A word of caution for Galway. There's a massive difference between how Tipperary 'rattle' the opposition and how Kilkenny dispense their awesome power.

It has been a hallmark of Kilkenny in the Cody era, seen most often when the stakes are at their highest in All-Ireland finals.

And while Galway's dogged persistence, decorated by a wonderful example of point scoring from near and far, was most impressive, it's now facing a much harder test.

There's also the question of how Galway block the avenues which Callanan exploited so ruthlessly in the semi-final. Padraig Mannion, a fine young defender but not a specialist full-back, took the brunt of Callanan's force but where was the cover?

And why were Tipperary's outfield players allowed to despatch such accurate deliveries?

Cunningham and his co-strategists will have devoted long hours to working on that so we can expect a tighter defensive alignment, with more crowding in the middle third.

While Cunningham was grappling with that problem, Cody will have been reflecting on how best to set up his defence against Joe Canning and co.

Conor Whelan's arrival on the scene after the Leinster final has added pace and flair to a Galway attack which was far too slick for the Cork and Tipperary defences.

Kilkenny coped easily enough with Waterford's attacking system but the task was made easier than it might have been by the shortage of man-power close to Eoin Murphy's goal.

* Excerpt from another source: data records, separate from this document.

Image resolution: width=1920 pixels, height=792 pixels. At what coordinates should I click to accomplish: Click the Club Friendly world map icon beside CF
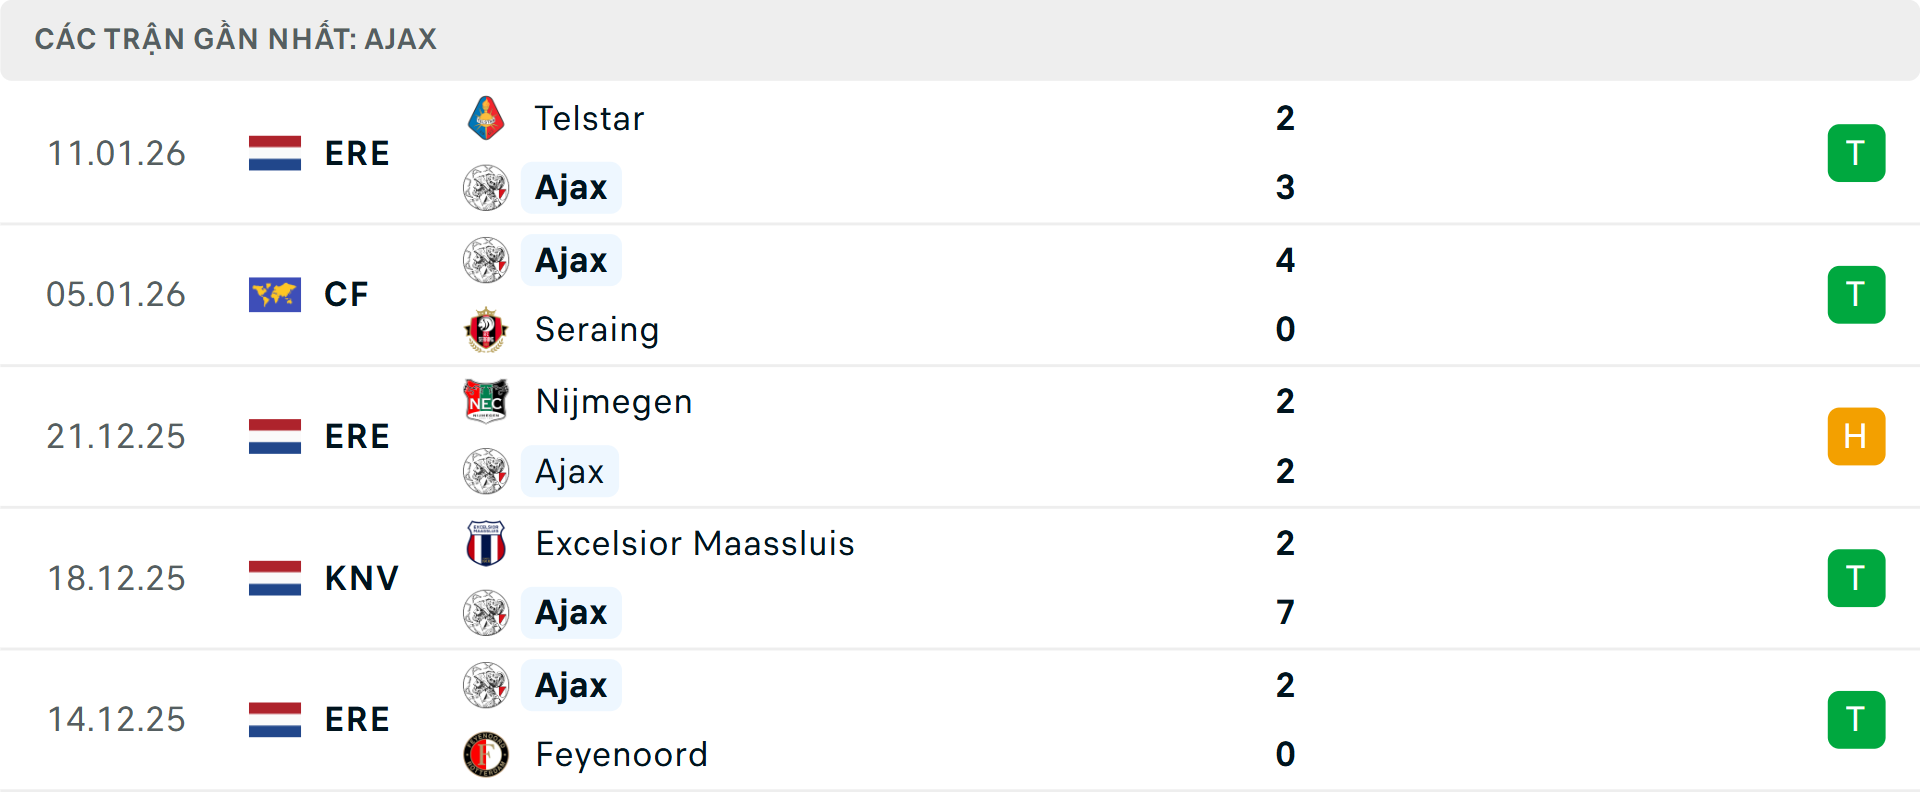[x=274, y=294]
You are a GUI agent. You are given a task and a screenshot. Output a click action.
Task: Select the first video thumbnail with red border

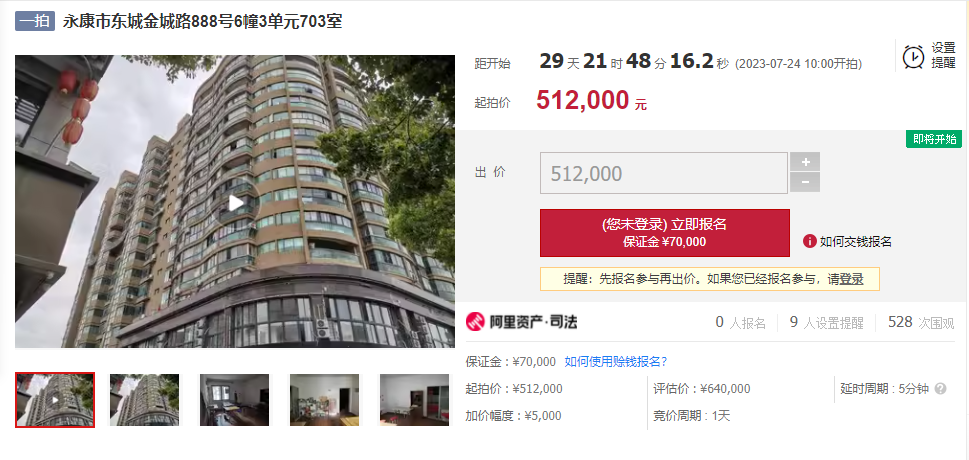pyautogui.click(x=55, y=400)
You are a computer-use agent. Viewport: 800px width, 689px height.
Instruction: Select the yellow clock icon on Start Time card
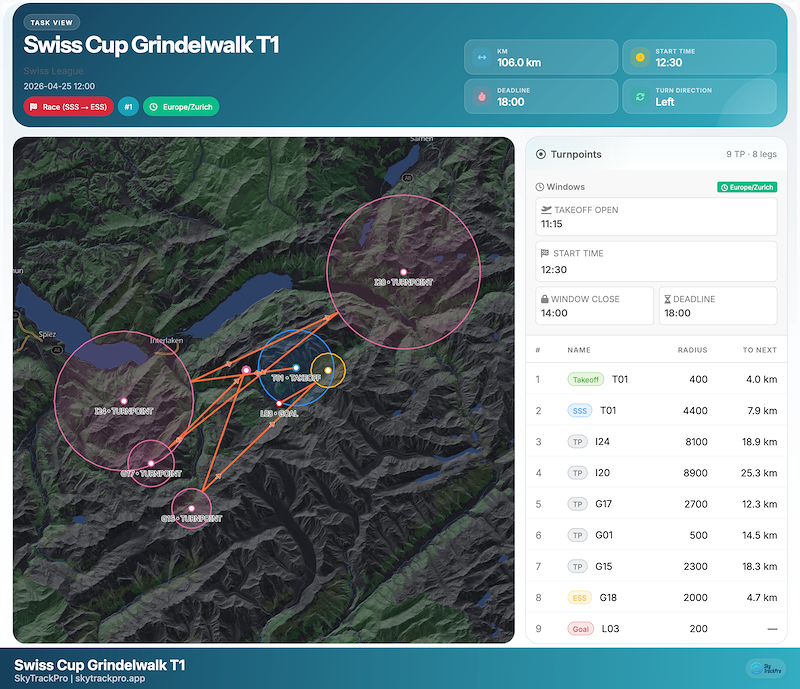pos(640,57)

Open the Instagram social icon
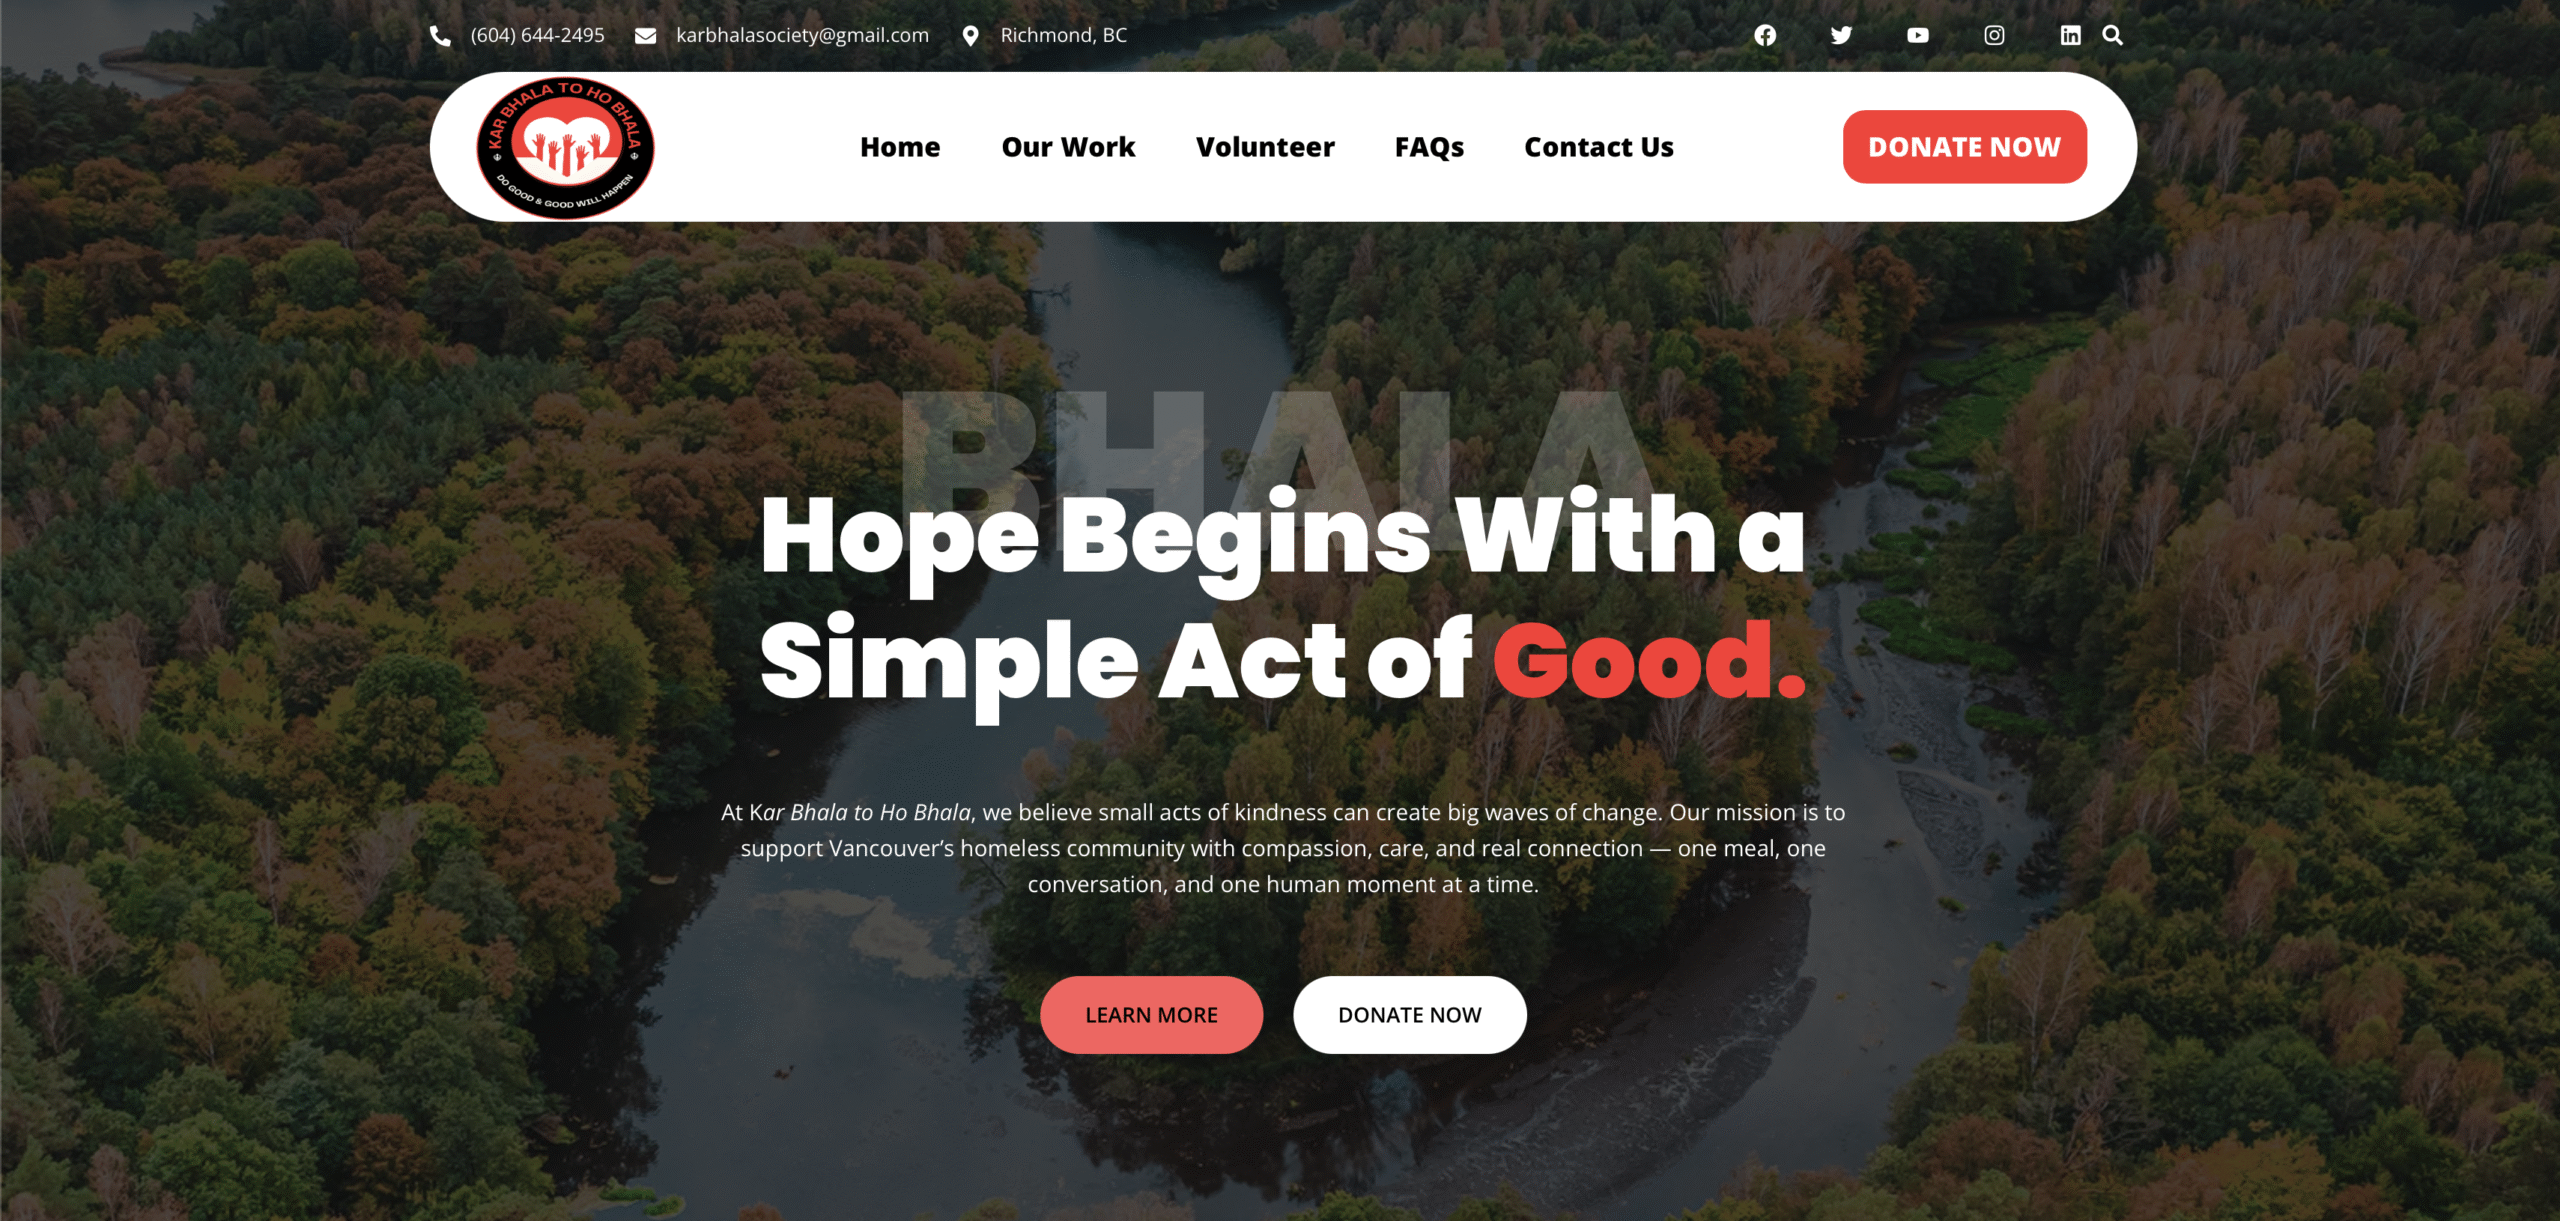[x=1994, y=35]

Galway will flood into the attacking channels much quicker than Waterford did and with Canning always capable of scoring goals from limited chances, there's every chance they will run up a big score.

Question is, will it be enough to outweigh the damage TJ Reid, Richie Hogan and others inflict at the other end?

For all their inadequacies, Cork scored 0-22 against Galway, having also missed quite an amount. Tipperary returned 3-16 and would have had at least three more goals except for Colm Callanan's brilliance.

Galway's defensive uncertainty is likely to be their undoing.

Galway - C Callanan; J Coen, J Hanbury, P Mannion; A Harte, I Tannian, Daithi Burke; A Smith, David Burke; C Whelan, C Donnellan, J Glynn; J Flynn, J Canning, C Mannion.

Kilkenny - E Murphy: P Murphy. J Holden, S Prendergast; P Walsh, K Joyce, C Buckley; M Fennelly, C Fogarty; W Walsh, R Hogan, TJ Reid; G Aylward, C Fennelly, E Larkin.